■ Assignment
Show each line of the data below that has the string "computer" in it.

[Stored data entries]

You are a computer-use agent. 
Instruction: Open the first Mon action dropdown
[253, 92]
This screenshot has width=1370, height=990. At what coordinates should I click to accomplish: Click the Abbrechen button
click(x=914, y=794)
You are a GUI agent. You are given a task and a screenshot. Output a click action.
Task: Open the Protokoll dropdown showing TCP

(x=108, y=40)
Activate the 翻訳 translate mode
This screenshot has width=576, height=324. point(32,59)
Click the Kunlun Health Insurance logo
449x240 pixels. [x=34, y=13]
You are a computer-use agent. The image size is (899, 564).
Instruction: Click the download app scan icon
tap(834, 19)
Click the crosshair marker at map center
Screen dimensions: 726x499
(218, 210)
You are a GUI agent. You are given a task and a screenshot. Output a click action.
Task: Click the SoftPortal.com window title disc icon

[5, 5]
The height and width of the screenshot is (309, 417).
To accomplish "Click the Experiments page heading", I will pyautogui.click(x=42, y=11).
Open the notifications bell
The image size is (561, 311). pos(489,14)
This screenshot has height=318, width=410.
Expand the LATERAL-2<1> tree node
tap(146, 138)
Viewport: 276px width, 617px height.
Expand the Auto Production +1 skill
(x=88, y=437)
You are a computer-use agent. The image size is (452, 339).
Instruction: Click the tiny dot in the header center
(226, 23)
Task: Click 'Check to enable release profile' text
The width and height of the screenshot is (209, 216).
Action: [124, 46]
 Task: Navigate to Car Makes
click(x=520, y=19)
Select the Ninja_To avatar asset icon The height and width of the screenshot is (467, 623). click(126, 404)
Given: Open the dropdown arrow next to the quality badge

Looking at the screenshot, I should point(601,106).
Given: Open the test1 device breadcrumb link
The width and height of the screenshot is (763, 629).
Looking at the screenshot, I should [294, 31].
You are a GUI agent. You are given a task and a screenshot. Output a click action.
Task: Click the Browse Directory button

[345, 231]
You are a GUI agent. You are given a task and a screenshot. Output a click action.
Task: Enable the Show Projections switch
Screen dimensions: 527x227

■ Answer space
You are a computer-use agent. 
You are a computer-use agent. The image size is (899, 564).
You are a computer-use agent. The image size is (452, 339).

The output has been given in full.